I addressed a mistake that I think some writers and liberal arts-oriented students often make. I was behind in mathematics, so I attempted to learn around the math. This strategy is to learn and know so many concepts, facts and ideas so that no one would catch on to the fact that I did not know the math.
The problem with this strategy is that your math teacher knows for sure. She can narrow down which points in math that you know and which you don’t, and she will be happy to make you a list.
Here is what I said in my speech, in a laundry list of don’ts, “Your math teacher will not care that you are reading the (Robert) Browning version of Agamemnon. The only thing your math teacher is concentrating on is whether you know the math.”
Understand that I was warning my fellow students off the “Learn everything around it” track. Although I was copping to a strategy of faking what I did not know, perhaps your math teacher does care that you are reading the Browning version of Agamemnon.
In the movie Man Woman and Child, Professor Robert Beckwith is happy that a medical student he is advising wants to take a Shakespeare course.

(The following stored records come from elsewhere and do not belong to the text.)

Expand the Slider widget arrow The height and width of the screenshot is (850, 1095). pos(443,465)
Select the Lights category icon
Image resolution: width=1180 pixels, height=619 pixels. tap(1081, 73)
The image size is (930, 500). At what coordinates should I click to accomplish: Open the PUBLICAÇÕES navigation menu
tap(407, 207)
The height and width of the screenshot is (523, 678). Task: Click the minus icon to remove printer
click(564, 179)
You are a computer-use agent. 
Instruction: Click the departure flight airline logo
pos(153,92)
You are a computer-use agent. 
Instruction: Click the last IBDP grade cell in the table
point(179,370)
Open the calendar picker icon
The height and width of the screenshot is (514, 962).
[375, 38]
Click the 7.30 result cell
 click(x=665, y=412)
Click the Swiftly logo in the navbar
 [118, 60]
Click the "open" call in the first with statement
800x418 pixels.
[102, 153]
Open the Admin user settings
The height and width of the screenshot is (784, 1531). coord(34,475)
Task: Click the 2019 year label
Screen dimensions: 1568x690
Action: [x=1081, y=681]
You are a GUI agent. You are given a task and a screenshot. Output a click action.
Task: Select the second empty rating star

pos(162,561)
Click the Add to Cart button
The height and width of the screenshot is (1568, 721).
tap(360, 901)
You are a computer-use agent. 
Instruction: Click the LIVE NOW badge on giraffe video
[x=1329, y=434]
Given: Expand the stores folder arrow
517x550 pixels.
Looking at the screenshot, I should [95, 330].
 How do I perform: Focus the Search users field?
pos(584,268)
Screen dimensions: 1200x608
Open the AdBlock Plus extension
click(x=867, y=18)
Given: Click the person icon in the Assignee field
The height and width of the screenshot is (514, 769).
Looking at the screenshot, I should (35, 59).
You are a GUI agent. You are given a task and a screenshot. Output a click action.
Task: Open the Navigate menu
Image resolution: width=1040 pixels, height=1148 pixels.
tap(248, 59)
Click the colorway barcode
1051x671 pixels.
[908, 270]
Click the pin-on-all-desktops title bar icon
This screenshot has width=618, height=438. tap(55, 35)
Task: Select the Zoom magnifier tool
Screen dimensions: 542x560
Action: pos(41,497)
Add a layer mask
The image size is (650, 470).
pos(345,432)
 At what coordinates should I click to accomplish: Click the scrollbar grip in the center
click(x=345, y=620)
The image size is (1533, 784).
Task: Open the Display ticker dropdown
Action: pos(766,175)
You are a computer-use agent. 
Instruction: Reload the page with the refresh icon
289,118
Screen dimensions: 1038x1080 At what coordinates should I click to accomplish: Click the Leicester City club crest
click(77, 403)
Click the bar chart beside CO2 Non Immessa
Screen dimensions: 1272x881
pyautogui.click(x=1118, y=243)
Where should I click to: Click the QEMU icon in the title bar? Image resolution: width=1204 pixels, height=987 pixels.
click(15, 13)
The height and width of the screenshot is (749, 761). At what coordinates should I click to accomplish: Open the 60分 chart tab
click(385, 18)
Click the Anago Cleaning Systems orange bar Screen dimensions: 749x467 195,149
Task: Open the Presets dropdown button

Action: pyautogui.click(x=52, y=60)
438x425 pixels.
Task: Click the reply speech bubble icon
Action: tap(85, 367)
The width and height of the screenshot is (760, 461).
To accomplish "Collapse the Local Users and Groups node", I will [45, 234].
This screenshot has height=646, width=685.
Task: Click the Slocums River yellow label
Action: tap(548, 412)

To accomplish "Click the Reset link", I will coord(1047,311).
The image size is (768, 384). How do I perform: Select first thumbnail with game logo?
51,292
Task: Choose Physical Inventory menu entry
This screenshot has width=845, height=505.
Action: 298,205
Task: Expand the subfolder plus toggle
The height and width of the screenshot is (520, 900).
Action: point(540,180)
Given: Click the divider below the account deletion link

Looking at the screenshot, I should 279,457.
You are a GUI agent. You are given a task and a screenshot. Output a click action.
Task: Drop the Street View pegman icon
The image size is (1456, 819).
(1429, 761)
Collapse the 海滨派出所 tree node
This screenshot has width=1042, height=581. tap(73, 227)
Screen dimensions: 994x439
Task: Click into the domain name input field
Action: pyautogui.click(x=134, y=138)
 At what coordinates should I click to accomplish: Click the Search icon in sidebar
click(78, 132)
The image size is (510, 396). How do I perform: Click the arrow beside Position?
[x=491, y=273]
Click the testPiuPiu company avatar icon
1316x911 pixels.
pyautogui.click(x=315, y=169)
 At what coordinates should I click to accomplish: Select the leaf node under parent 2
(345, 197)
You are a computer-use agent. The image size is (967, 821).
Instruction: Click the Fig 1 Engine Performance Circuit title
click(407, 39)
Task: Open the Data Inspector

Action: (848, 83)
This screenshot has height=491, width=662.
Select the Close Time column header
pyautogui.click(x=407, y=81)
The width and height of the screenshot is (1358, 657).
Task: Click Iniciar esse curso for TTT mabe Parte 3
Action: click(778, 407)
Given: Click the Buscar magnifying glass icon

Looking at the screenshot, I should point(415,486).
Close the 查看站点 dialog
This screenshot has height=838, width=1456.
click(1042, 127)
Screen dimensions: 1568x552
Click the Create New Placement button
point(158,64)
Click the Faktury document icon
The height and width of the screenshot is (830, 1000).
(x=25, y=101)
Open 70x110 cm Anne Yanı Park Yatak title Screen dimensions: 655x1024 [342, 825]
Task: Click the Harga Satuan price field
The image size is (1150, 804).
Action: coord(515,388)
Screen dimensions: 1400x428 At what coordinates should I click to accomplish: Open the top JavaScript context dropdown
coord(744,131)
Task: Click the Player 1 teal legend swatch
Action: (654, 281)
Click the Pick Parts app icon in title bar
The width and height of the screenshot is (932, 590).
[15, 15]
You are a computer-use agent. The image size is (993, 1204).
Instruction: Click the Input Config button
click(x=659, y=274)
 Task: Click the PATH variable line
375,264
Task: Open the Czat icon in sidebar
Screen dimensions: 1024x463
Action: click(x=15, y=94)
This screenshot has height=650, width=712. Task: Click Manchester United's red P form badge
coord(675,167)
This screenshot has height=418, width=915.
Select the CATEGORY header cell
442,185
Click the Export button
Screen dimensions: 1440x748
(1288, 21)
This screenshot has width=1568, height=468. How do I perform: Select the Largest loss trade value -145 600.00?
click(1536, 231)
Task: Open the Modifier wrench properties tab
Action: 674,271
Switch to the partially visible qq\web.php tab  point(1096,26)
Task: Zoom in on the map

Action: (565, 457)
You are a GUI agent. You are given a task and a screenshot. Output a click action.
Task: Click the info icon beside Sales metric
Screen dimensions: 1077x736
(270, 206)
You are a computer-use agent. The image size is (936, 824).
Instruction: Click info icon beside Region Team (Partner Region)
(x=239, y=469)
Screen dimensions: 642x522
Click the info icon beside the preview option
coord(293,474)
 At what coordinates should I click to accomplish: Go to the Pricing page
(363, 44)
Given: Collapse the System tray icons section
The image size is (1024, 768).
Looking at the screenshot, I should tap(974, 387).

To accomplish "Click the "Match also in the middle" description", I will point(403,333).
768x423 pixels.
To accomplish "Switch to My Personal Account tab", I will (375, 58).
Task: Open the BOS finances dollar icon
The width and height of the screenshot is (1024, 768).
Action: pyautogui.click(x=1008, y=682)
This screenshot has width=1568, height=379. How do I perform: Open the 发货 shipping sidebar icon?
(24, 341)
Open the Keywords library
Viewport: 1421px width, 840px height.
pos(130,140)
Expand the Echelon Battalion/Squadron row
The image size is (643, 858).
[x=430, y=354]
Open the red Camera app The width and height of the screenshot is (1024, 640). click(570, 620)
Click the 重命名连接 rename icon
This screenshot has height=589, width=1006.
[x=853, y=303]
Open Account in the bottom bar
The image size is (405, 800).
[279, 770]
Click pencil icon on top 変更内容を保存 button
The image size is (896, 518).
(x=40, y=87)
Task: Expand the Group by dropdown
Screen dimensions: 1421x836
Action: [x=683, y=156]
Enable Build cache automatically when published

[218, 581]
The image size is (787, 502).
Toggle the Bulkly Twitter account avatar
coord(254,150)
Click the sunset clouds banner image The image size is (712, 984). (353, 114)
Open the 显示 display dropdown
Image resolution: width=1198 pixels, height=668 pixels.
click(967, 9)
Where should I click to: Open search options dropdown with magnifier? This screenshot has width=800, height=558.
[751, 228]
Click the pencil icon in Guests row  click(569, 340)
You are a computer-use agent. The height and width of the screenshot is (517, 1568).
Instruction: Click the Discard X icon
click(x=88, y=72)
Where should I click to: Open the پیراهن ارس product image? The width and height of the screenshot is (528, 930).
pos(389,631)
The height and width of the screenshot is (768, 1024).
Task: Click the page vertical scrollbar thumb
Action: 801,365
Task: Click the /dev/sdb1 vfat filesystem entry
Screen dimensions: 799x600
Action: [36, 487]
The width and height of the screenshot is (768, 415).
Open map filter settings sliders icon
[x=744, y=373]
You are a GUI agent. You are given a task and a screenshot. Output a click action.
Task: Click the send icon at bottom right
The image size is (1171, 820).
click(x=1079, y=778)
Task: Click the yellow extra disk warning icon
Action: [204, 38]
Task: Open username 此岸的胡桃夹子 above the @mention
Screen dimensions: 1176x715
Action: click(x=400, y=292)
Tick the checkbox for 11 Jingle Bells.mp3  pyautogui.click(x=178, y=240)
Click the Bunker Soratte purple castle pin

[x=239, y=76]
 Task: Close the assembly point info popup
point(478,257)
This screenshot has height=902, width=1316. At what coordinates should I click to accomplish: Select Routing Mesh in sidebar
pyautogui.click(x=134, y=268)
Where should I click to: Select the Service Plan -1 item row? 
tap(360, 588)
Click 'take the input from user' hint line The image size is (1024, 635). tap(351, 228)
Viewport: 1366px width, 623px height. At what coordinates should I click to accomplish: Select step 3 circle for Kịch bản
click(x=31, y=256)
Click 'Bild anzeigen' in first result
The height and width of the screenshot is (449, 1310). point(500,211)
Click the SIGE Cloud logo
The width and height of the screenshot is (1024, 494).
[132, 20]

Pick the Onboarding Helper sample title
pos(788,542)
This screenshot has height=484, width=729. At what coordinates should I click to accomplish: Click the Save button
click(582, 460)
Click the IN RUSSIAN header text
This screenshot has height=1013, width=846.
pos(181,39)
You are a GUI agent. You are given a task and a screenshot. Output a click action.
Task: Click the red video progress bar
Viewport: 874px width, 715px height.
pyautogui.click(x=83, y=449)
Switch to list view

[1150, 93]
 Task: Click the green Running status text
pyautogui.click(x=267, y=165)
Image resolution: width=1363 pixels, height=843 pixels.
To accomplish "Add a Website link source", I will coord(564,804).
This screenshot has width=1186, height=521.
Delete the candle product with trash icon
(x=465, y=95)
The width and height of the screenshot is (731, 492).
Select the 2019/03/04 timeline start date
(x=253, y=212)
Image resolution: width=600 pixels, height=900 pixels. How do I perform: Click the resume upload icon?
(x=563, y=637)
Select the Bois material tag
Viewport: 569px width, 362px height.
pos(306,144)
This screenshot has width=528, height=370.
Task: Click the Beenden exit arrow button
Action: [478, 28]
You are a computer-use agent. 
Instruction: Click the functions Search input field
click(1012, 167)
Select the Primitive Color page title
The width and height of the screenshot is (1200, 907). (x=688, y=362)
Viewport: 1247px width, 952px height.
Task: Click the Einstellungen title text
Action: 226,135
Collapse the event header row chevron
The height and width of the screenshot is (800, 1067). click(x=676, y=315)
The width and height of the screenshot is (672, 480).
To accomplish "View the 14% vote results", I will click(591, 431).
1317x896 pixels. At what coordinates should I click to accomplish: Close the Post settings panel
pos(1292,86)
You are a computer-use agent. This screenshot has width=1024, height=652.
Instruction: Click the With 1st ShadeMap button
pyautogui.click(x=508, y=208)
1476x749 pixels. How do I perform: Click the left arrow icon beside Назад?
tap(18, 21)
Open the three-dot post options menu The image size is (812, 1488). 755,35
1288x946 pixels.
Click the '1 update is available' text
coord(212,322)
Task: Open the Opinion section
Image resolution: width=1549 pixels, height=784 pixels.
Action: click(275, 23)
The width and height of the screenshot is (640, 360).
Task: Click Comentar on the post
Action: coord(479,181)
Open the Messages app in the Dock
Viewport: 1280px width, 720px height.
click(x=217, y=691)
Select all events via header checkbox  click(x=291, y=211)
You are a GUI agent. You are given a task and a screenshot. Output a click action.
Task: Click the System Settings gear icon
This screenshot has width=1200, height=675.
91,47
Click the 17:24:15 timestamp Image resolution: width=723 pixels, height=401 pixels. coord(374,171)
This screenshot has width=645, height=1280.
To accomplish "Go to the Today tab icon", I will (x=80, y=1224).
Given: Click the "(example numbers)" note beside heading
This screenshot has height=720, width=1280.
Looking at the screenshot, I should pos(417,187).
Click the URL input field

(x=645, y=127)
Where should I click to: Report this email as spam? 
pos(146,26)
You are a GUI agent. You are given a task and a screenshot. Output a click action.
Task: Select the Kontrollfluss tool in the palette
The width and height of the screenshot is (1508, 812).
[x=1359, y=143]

This is the idea that we are working across in the disciplines. If we are producing thinking doctors who have written criticism on Shakespeare, then we have produced a well-rounded medical student. While your math teacher is placing you in a position to better learn the math, it may help to know which books you have been reading, what your interests are and where you sleep at night. He or she can use clues about how you perform in other classes to help you break on through to the other side. You will do it eventually, because I did it. You will start to put math concepts together and string along some logic with it, and it will start to make sense.
Students who struggle in math say “I hate math.” What they are really saying is that they vehemently dislike the 20s they are making on the test. These are good students who are frustrated. It is rather like being locked out of the house.